In een poging om roldoorbrekend gedrag als een voorspellende indicator van ondernemerschap te controleren, heb ik een kwalitatief onderzoek uitgevoerd bij ondernemers die actief zijn in vanuit België opererende online service-startups. De steekproef van ondernemers en niet-ondernemers speelde een loterijspel om hun risicogedrag te kunnen onderzoeken en nam deel aan extensieve semigestructureerde interviews om te peilen naar hun roldoorbrekende gedrag tijdens de adolescentie.
Zoals dat meestal het geval is blijkt de waarheid niet zo helder als de hypotheses vaak suggereren. De data suggereert dat risicogedrag niet monolithisch is. De variatie tussen ondernemers en niet-ondernemers is sterk afhankelijk van het type risico. Niet-ondernemers vertoonden een hogere tolerantie tegenover recreationele, sociale en gezondheidsgerelateerde risico’s, terwijl ondernemers hoger scoorden op carrière- en financiële risico’s. Het lijkt er dus op dat ondernemers eerder bereid zijn financiële risico’s te nemen maar dat ze terughoudend zijn als het erom gaat hun sociale status of gezondheid in gevaar te brengen. Bovendien toonde de data aan, en dat in tegenstelling met de bestaande literatuur, dat ondernemers niet meer gematigd roldoorbrekend gedrag vertoonden tijdens hun adolescentie dan niet-ondernemers.
Eén verklaring voor deze onverwachte resultaten zou kunnen zijn dat eerdere studies vertekend werden door een sociale wenselijkheidsbias. Ten tweede was de schaal die werd gebruikt in onze studie gebaseerd op eerdere studies in de Verenigde Staten, en het zou kunnen dat de culturele verschillen tussen de Verenigde Staten en België deze particuliere meetschaal voor roldoorbrekend gedrag ongepast maakte in de context van de Belgische cultuur. Zo worden bier- en cannabisconsumptie bijvoorbeeld als min of meer ernstige strafrechtelijke delicten beschouwd in de Amerikaanse normen terwijl de Belgische maatschappij hier meer tolerantie voor vertoont.
Tenslotte suggereert de data het bestaan van sector-conditionering. De online service-sector vindt zichzelf voortdurend opnieuw uit, innovatieve technologische ontwikkelingen zijn een constante en het internet trekt op dagelijkse basis nieuwe concurrenten aan met nieuwe ideeën.
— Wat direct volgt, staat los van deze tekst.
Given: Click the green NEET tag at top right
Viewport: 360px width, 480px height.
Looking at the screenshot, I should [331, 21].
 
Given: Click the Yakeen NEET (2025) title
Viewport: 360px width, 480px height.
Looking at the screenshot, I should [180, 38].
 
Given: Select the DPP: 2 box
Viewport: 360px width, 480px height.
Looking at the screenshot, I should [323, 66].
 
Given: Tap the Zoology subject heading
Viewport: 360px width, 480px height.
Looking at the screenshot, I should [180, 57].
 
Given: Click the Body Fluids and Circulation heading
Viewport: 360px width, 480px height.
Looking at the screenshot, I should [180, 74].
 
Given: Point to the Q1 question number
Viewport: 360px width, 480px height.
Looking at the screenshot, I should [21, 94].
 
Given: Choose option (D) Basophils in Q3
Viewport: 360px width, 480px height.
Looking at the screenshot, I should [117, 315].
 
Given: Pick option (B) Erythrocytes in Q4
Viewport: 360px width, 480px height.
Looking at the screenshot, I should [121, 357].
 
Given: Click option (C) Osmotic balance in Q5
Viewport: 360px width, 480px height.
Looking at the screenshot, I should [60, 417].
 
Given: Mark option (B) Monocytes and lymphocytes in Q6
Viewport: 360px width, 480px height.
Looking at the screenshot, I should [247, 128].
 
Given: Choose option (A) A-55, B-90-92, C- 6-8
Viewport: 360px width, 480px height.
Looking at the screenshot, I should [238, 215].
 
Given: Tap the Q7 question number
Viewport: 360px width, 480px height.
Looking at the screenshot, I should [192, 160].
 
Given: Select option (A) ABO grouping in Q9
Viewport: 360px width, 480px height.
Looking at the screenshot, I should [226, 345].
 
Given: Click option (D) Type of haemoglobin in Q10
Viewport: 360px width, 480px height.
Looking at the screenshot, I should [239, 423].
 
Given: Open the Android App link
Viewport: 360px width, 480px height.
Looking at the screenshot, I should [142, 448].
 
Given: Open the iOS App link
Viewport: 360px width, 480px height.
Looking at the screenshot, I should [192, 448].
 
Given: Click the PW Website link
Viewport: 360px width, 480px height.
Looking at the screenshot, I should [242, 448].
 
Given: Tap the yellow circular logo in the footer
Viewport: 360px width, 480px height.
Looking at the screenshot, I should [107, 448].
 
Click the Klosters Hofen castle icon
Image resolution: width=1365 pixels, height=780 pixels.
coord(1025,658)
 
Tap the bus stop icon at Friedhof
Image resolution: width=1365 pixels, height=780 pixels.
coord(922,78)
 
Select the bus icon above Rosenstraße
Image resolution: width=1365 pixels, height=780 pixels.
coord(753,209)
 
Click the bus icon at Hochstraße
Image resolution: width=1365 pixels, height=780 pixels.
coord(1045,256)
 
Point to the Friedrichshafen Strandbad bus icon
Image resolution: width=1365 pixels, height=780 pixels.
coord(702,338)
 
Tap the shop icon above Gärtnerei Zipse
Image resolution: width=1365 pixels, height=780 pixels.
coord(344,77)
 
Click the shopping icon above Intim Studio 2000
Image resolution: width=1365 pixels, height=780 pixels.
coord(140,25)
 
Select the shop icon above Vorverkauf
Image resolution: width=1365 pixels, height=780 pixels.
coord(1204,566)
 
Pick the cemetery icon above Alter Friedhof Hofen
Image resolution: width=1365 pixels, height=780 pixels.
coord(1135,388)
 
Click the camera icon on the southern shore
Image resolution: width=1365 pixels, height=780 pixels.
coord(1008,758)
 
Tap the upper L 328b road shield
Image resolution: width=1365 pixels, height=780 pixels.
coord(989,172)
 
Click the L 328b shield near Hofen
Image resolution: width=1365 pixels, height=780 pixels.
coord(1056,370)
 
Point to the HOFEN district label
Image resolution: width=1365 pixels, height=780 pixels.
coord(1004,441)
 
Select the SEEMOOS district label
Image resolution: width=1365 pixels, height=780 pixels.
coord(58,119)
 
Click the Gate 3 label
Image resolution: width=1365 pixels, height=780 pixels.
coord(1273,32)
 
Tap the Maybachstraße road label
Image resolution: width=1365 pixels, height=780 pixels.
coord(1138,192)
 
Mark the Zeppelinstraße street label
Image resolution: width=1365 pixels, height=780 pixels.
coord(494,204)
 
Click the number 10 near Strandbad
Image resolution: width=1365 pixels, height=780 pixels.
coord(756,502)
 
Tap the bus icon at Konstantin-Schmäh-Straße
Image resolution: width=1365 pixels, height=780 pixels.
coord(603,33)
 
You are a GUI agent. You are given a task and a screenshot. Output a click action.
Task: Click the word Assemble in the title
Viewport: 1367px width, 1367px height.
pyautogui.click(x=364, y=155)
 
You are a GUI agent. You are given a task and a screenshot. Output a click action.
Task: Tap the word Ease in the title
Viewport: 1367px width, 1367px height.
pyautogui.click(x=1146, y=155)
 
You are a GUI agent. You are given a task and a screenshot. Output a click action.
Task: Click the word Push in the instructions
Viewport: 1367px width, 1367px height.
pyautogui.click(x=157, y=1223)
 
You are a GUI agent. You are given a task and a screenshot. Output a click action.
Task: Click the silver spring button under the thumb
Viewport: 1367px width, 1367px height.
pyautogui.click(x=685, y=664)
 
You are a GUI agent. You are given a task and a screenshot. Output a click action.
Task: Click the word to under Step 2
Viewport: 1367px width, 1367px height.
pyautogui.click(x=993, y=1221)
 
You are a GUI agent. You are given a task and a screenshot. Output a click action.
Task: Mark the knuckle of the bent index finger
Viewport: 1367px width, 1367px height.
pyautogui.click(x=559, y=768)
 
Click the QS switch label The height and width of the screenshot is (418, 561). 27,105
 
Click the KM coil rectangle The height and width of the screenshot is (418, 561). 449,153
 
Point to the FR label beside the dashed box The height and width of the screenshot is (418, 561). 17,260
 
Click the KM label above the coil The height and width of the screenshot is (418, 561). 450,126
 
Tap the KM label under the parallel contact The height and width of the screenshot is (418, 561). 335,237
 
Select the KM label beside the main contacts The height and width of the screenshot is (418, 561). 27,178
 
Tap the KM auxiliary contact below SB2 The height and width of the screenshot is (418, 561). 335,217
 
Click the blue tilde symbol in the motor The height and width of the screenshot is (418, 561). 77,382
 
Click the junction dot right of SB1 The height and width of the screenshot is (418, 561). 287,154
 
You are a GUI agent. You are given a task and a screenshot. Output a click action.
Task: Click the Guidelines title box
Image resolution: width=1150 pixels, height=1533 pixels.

Al deze externe druk kan betekenen dat als een startup succesvol wilt zijn, deze geleid moet worden door individuen die niet bang zijn om de bestaande grenzen te verleggen. Startups die actief zijn in de online service-sector zouden dan ook niet enkel ondernemers maar ook werknemers die roldoorbrekend gedrag vertonen aantrekken.
Een laatste interessante bevinding is de intermediërende rol die wordt gespeeld door de perceptie van geld. Deelnemers aan het loterijspel merkten op dat hun beslissingen werden beïnvloed door hoeveel waarde ze aan geld hechten, eerder dan door hun eigen risicotolerantie. Dit betekent dat iemand die in een financieel achtergesteld gezin werd opgevoed een meer conservatieve houding tegenover financieel risicogedrag zou kunnen ontwikkelen, zonder dat dit enige impact heeft op zijn of haar algemene risicotolerantie.
Waarom is dit belangrijk? Beleidsmakers benadrukken het belang van het promoten en stimuleren van ondernemingszin bij jongeren om de volgende golf van ondernemers te ontwikkelen. De educatieve uitdaging is verbinding te maken met tieners zonder hun natuurlijke zin voor risicogedrag te ontmoedigen.